CORAL GABLES, Fla. (AP) — Miami defensive lineman Gerald Willis appreciates the symmetry.
He’s a native of New Orleans and was a highly touted high school star, which meant that there were plenty of people around him at that time hoping he would stay relatively close to home and sign with LSU. He wound up going elsewhere, and now after five long — and often troubled — years Willis is about to make the first start of his collegiate career.
It’ll be against LSU.
“Man, it’s great because everything is coming in my favor,” Willis said. “Coming off sitting out a year, having a debut against what was my hometown school, and I’m starting … like I said, man, it’s great.”
Great is not a word that’s often been linked to the 6-foot-4, 295-pound Willis since he entered college five years ago.
Here are his collegiate stats of note: At least three suspensions, three coaching staffs, two schools, two seasons without ever getting on the field, one yearlong leave of absence, one fistfight with a teammate during his lone season at Florida, and zero starts. But the Hurricanes believe that Willis’ checkered past is no longer a cause for concern and they’re counting on him to make the most of his senior year.
So he’ll be in the lineup Sunday, when No. 8 Miami opens against No. 25 LSU in Arlington, Texas.
“I know it’s very easy to be cynical about college football and the impact that it has on these guys that play the sport,” Miami defensive coordinator Manny Diaz said. “Everything’s not as good as it could be. But stories like Gerald Willis are at the core of what this sport’s about and the transformation in that guy from the first day we got here … he’s a different guy and everybody sees it.”
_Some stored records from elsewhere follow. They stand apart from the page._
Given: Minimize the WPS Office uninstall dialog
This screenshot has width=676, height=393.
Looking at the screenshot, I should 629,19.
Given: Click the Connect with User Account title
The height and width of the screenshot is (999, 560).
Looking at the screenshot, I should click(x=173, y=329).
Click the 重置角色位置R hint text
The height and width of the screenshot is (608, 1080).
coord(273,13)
Some of the changes are visible. Others aren’t.
Start with the visible ones: Willis used to wear jersey No. 91 at Miami, but asked to change to No. 9 this year — a tribute to former Hurricanes defensive lineman Chad Thomas, one of the key players on last season’s Miami team that won the Atlantic Coast Conference’s Coastal Division title. Willis was drawn to Thomas’ story, that being one of somebody who overcame long odds and eventually emerged as a locker-room leader.
“I want to be like that,” Willis said.
And then there’s the hidden ones: Willis was in serious academic trouble when he got to Miami after being dismissed by Florida. He used his mandated transfer-redshirt year at Miami to get his grades good enough to play, and at times felt overwhelmed by the demands of being a student-athlete with the Hurricanes. But he stuck with it, realized that his years of self-described immaturity had to end and is now on target to graduate.
“G was a good person all along. Everybody just has their different battles that they go through, their different roads to success,” said Miami defensive end Demetrius Jackson, who invited Willis to be one of his roommates this season. “The question was, ‘Was G ready to get right?’ And when G talked to me, he said it was time to get right. I think G’s probably the best defensive tackle in America when he’s focused. And that’s what we’re seeing right now.”
Naysayers might dismiss Jackson’s praise as hyperbole. But Willis’ potential has been obvious going back to those high school days.
Tons of big-name schools wanted him — Florida, Texas, LSU, Florida State, Alabama and more. He was on a slew of high school All-American lists as both a junior and a senior. On the field, he was ready. Off the field, he wasn’t. He left high school early to get started at Florida, partly because he was eager to get away from struggles and troubles he felt in New Orleans. And his immaturity presented itself any number of ways when he was with the Gators, leading to his getting booted off that team.
“I needed to grow up,” Willis said.
He speaks now like someone who has done just that.
He played in eight games for Florida in 2014 and nine games for Miami in 2016. That’s the extent of his college career and he knows NFL teams will want to see much more if they’re going to invest in him next year. So there is an urgency for Willis, in that 2018 is almost certainly the make-or-break year for his hopes at big-time football success.
“When I’m on the field, I feel something just clicks,” Willis said. “I need to be physical. I need to be dominant. Everything I’ve gone through has just been building me. And so when I’m on the field, I can’t let that person across from me beat me.”